Background: Bacteremia with the Mycobacterium avium complex is common in patients with the acquired immunodeficiency syndrome (AIDS), but the most effective treatment for this infection remains unclear.
Methods: We randomly assigned 229 patients with AIDS and M. avium complex bacteremia to receive either rifampin (600 mg daily), ethambutol (approximately 15 mg per kilogram of body weight daily), clofazimine (100 mg daily), and ciprofloxacin (750 mg twice daily) (the four-drug group) or rifabutin (600 mg daily), ethambutol (as above), and clarithromycin (1000 mg twice daily) (the three-drug group). In the three-drug group the dose of rifabutin was reduced by half after 125 patients were randomized, because 24 of 63 patients had uveitis.

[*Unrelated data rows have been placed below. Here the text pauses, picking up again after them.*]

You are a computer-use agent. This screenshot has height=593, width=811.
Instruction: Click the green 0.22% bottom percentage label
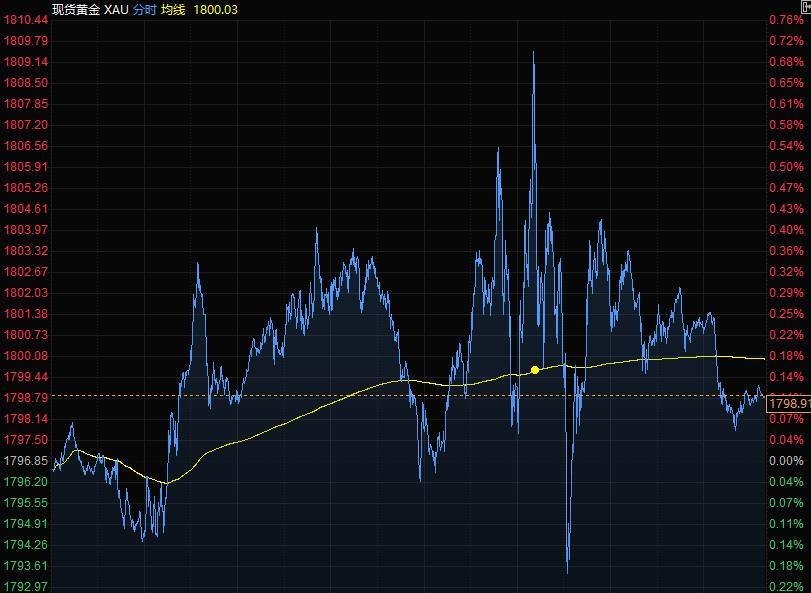point(786,586)
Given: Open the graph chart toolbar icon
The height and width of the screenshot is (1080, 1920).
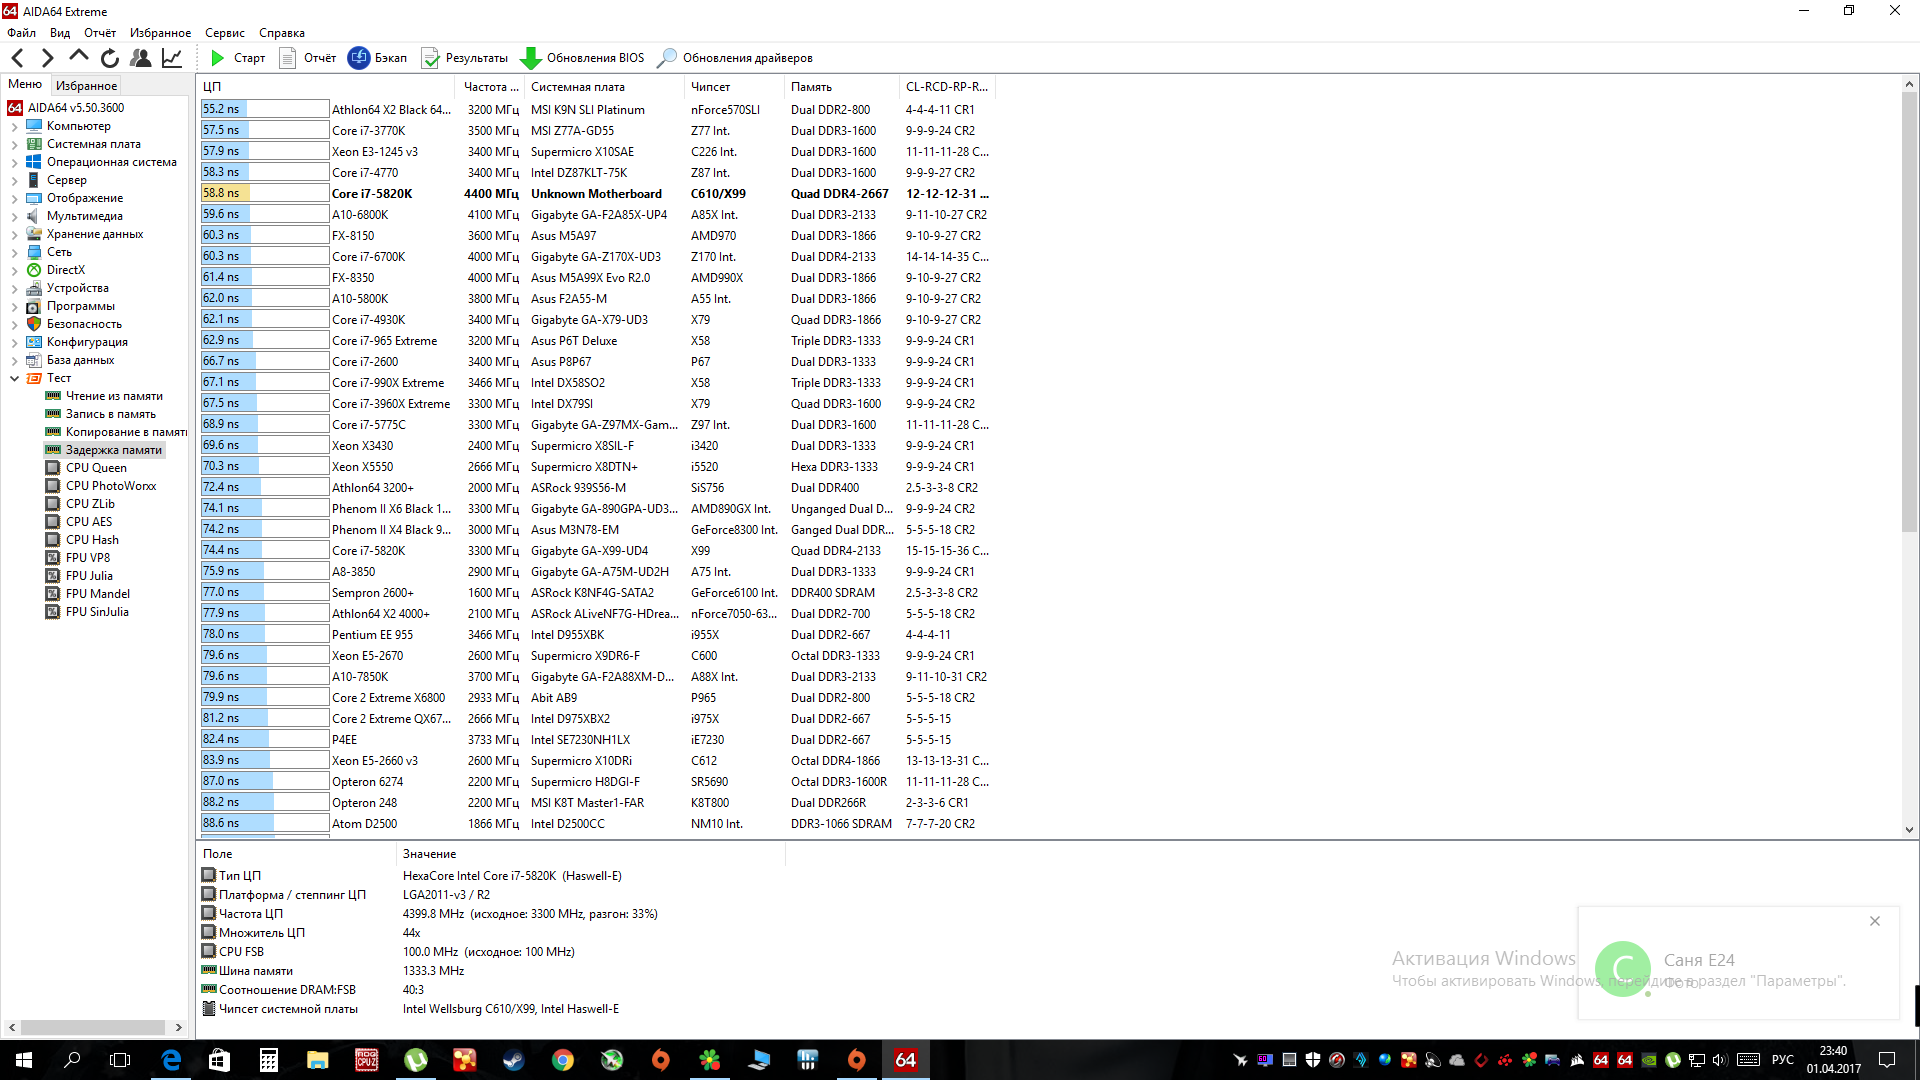Looking at the screenshot, I should click(x=172, y=58).
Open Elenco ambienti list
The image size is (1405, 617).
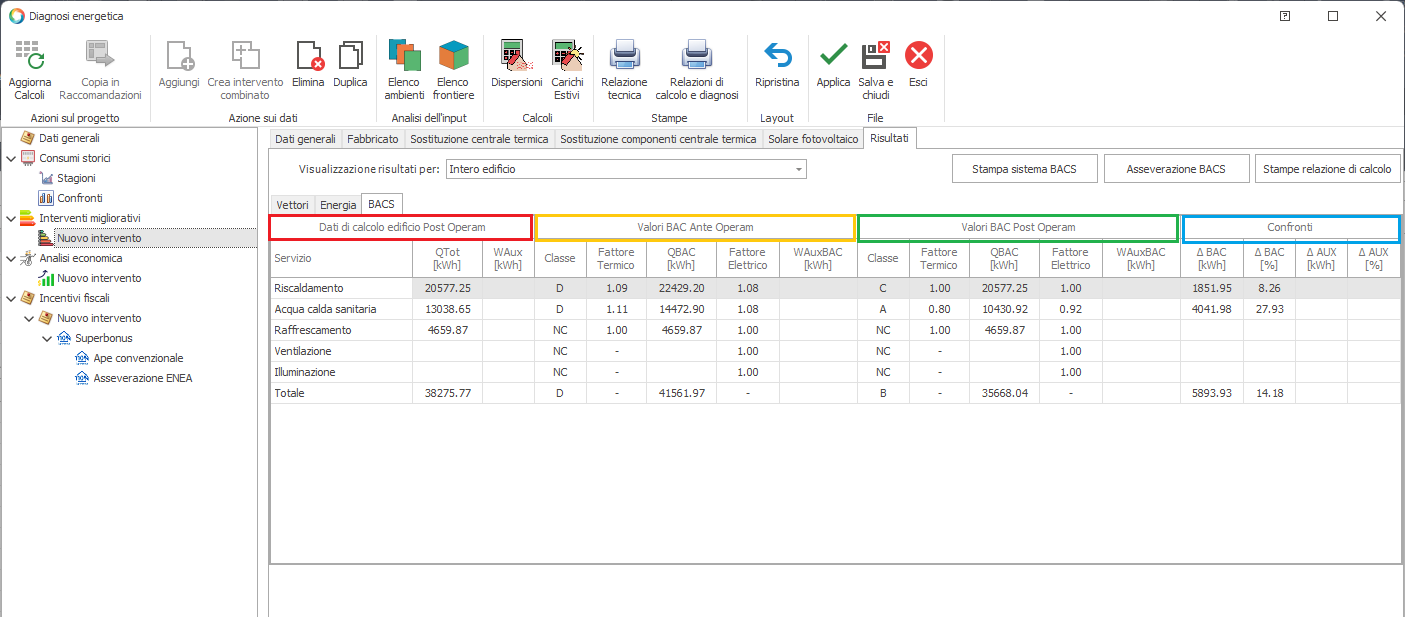(404, 57)
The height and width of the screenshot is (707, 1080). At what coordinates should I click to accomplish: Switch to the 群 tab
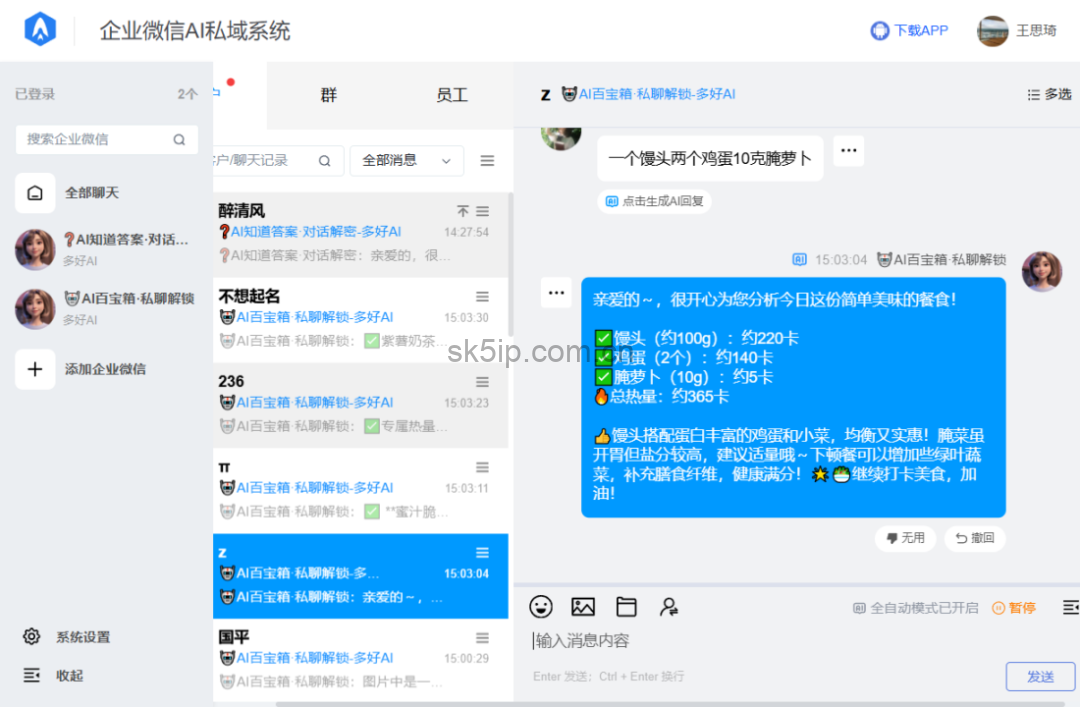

Results: Among 187 patients who could be evaluated, blood cultures became negative more often in the three-drug group than in the four-drug group (69 percent vs. 29 percent, P<0.001). Among patients treated for at least four weeks, the bacteremia resolved more frequently in the three-drug group (78 percent vs. 40 percent, P<0.001). In the three-drug group, bacteremia resolved more often with the 600-mg dose of rifabutin than with the 300-mg dose (P=0.025), but the latter regimen was more effective than the four-drug regimen (P<0.05). The median survival was 8.6 months in the three-drug group and 5.2 months in the four-drug group (P = 0.001). The median Karnofsky performance score was higher in the three-drug group than in the four-drug group from week 2 to week 16 (P<0.05). Mild uveitis developed in 3 of the 53 patients receiving the 300-mg dose of rifabutin, an incidence about one quarter that observed with the 600-mg dose (P<0.001).
Conclusions: In patients with AIDS and M. avium complex bacteremia, treatment with the three-drug regimen of rifabutin, ethambutol, and clarithromycin leads to resolution of the bacteremia more frequently and more rapidly than treatment with rifampin, ethambutol, clofazimine, and ciprofloxacin, and survival rates are better.